Mary-Rachel represents disabled children and their parents in judicial review proceedings against local authorities and CCGs relating to their care packages. She is happy to provide early advice in such proceedings and has a good track record of obtaining favourable settlement agreements.
Mary-Rachel is happy to undertake work on an urgent basis where required. She frequently acts in urgent judicial reviews for children who are street homeless or otherwise in need of support or accommodation; or for disabled adults without appropriate care packages. Mary-Rachel is often instructed on behalf of migrant families affected by the exclusions under the Nationality, Immigration and Asylum Act 2002. She has successfully secured interim relief for vulnerable children and their families in a number of claims. Examples include:
R (AT & KT) v Lewisham LBC: Claim for judicial review of the local authority’s failure to conduct an assessment under section 17 Children Act 1989 and to provide interim accommodation to a homeless single mother and her young children; settled following the authority’s agreement to conduct an assessment and provide accommodation.
R (N) v Greenwich  EWHC 2559: Successful judicial review of refusal to provide accommodation under section 17 Children Act 1989 where the mother did not have the right to rent (reported in Legal Action 2016/17, Dec/Jan, 17-21; J.H.L. 2016, 19(5), D71-D72)
Mary-Rachel is regularly instructed in judicial review matters raising community care and discrimination issues. She has appeared both led and unled in the High Court and has appeared as junior counsel in the Court of Appeal and Supreme Court.
Mary-Rachel recently acted as junior counsel (led by Caoilfhionn Gallagher QC) on a case of international importance brought by the family of an Irishwoman who emigrated to England in the 1950s, Margaret Keane. Mrs Keane’s family appealed against a May 2020 ruling of the Consistory Court of the Diocese of Coventry which had denied them a gravestone of their choice over their mother’s grave. The Court of Arches confirmed that the decision of the Chancellor not to permit the family’s inscription in Irish-only (without an English translation) was irrational under the common law, and in breach of the family’s right not to be discriminated against under the Human Rights Act. The case attracted substantial attention in Ireland, Britain and internationally.

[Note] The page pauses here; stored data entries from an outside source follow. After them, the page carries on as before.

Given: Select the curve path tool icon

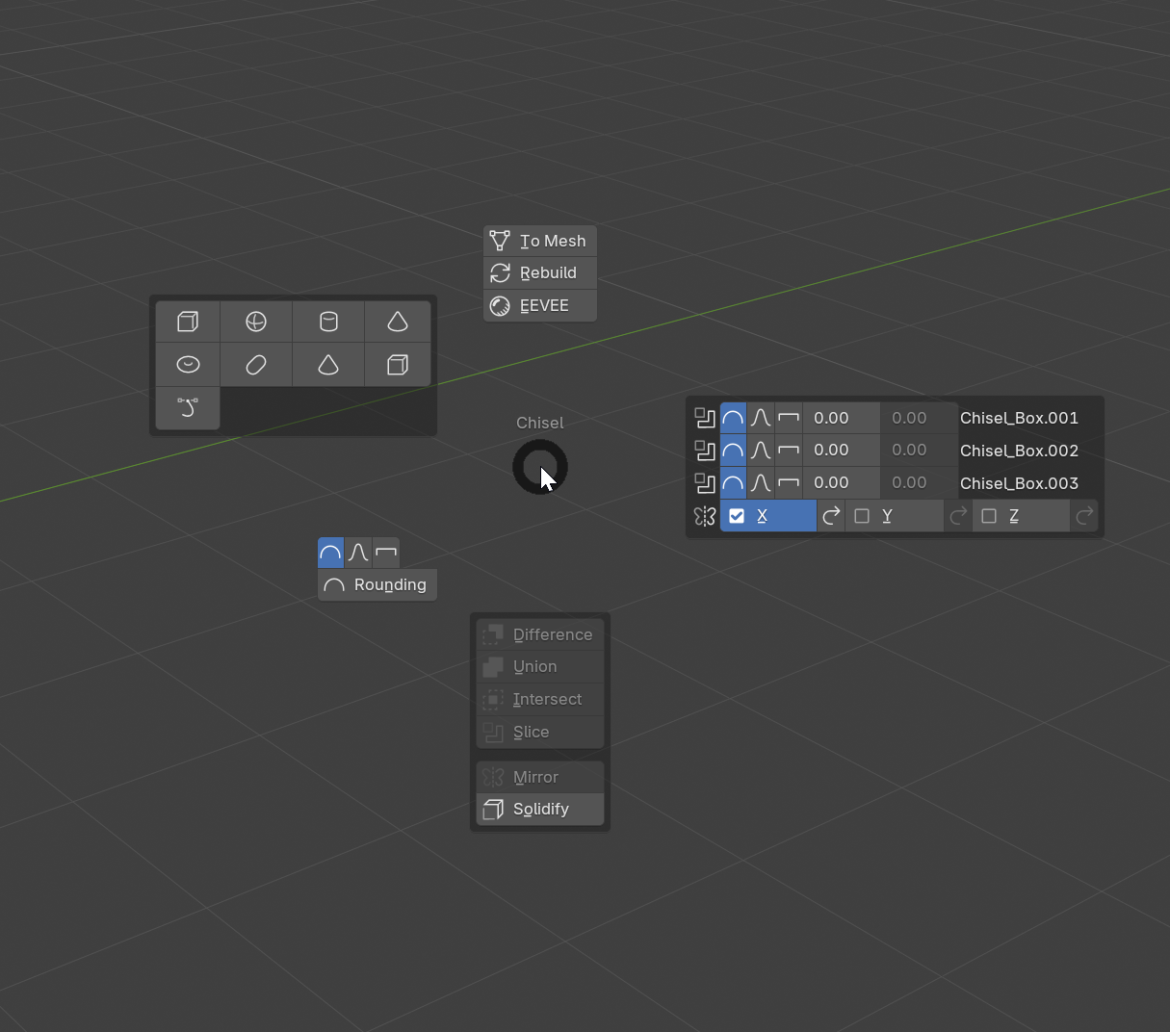Looking at the screenshot, I should [x=188, y=408].

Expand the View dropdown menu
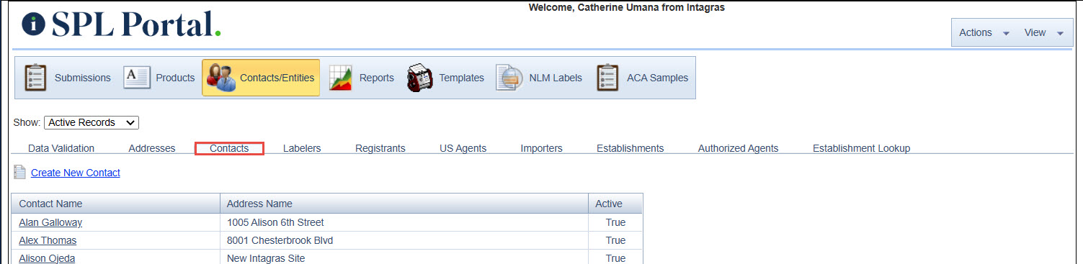pos(1043,32)
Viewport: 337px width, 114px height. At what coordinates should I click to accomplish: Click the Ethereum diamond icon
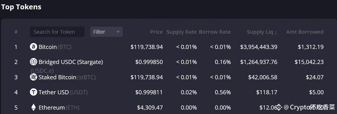click(34, 107)
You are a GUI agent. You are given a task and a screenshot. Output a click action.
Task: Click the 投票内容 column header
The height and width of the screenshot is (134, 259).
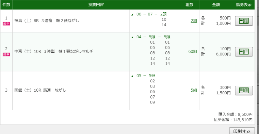[96, 5]
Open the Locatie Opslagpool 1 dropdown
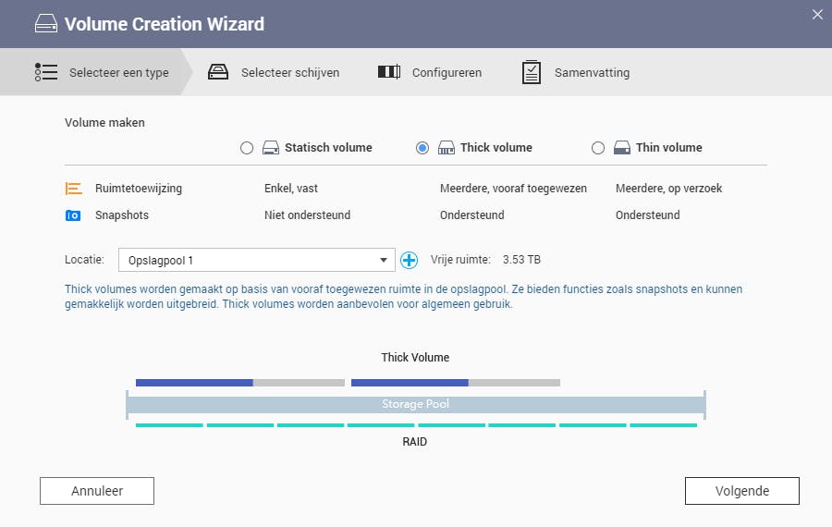 257,261
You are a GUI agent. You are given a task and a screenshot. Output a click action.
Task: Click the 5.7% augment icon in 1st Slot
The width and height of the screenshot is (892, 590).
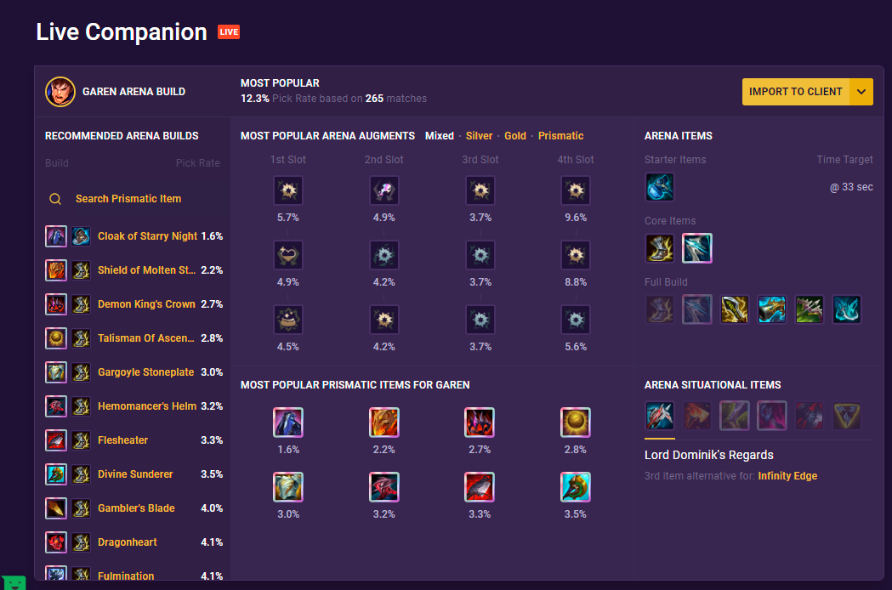[x=288, y=190]
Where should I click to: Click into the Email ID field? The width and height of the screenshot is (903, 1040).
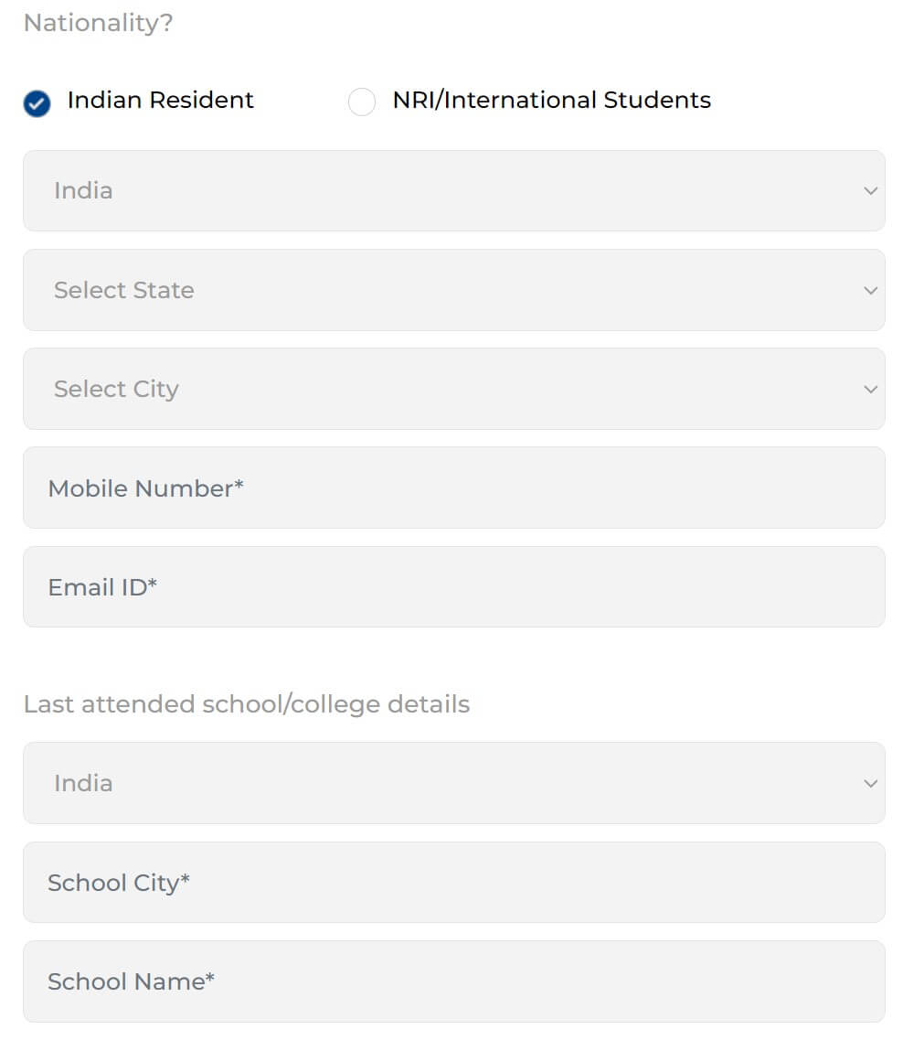point(454,587)
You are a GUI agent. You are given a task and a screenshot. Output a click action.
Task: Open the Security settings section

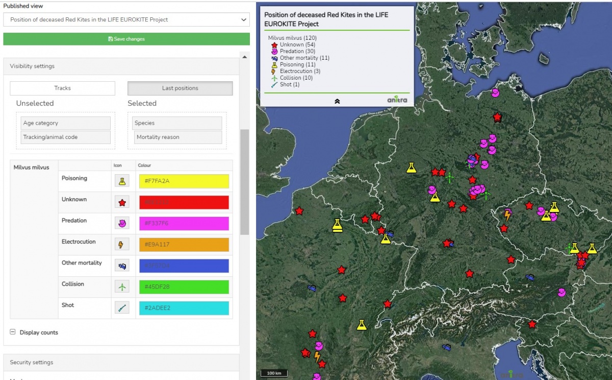pyautogui.click(x=121, y=362)
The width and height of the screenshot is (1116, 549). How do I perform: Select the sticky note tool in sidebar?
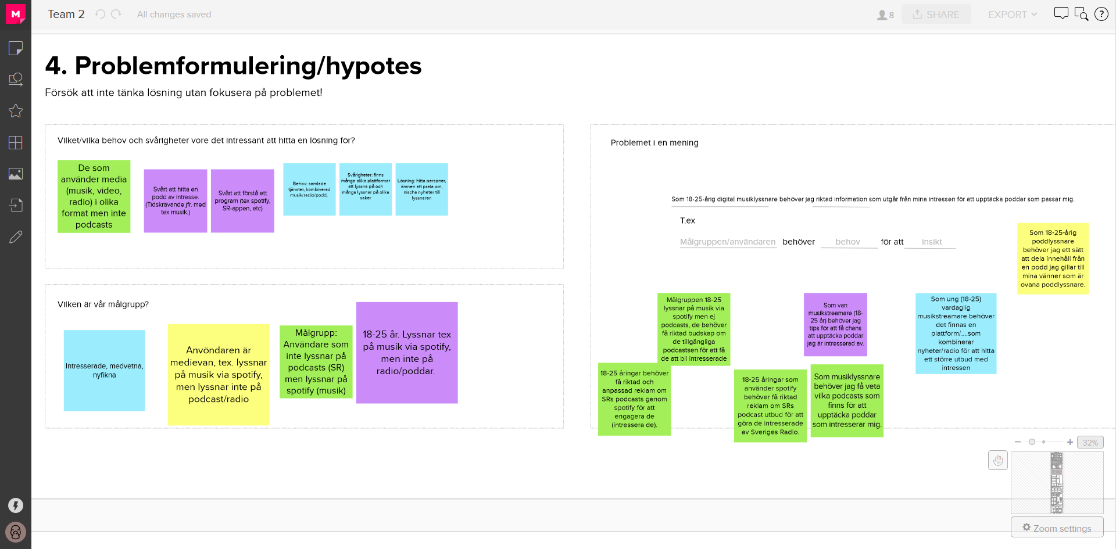(16, 48)
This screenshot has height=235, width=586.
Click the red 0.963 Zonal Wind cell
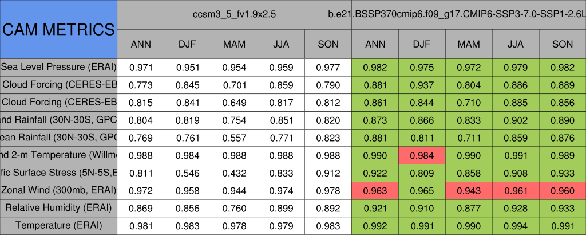375,190
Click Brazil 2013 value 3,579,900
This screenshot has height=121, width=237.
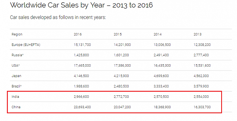click(x=201, y=86)
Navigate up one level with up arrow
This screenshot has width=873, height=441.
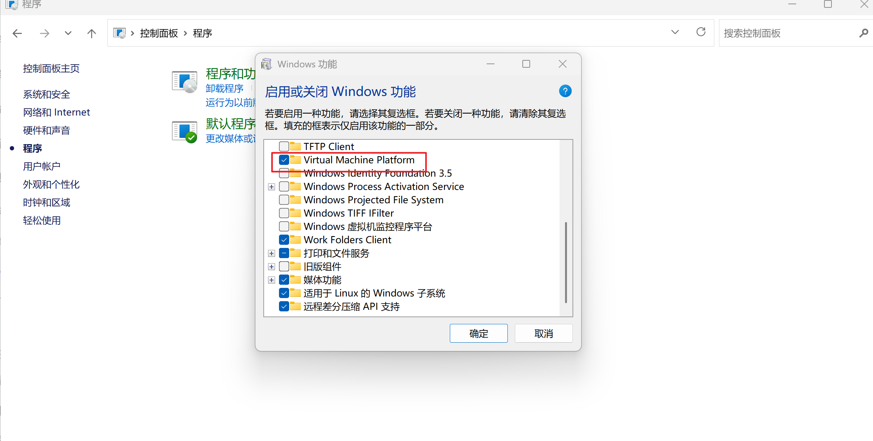tap(91, 33)
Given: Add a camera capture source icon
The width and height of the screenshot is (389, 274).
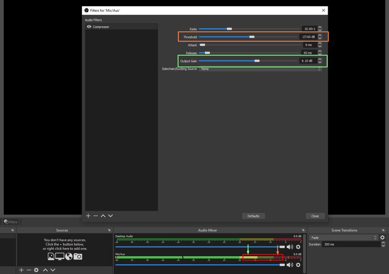Looking at the screenshot, I should pos(78,257).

Mary-Rachel was instructed by Just for Kids Law (led by Caoilfhionn Gallagher QC) in a judicial review challenge to the use of children as covert human intelligence sources or ‘child spies’. As a result of the litigation and the campaign by the charity, the Home Office agreed to overhaul its Covert Human Intelligence Sources (CHIS) Code of Practice to make clear that children can only be used in exceptional circumstances, with significant new safeguards to protect them. The Home Office’s significant changes to the Code of Practice meant that the legal action settled prior to the hearing.
Mary-Rachel was proud to act as junior counsel (led by Caoilfhionn Gallagher QC) in Re: Northern Ireland Human Rights Commission  UKSC 27, a landmark case concerning access to abortion for women in Northern Ireland.
Mary-Rachel has represented parents and local authorities in appeals against Education, Health and Care Plans in the First-Tier Tribunal. She welcomes instructions in related judicial review proceedings.
Mary-Rachel has been instructed as junior counsel (led by Caoilfhionn Gallagher QC), in two strands of the Independent Inquiry into Child Sexual Abuse: in the Nottinghamshire strand, acting for 44 complainant core participants; and in the Child Sexual Exploitation by Organised Networks strand, acting for the Centre for Women’s Justice.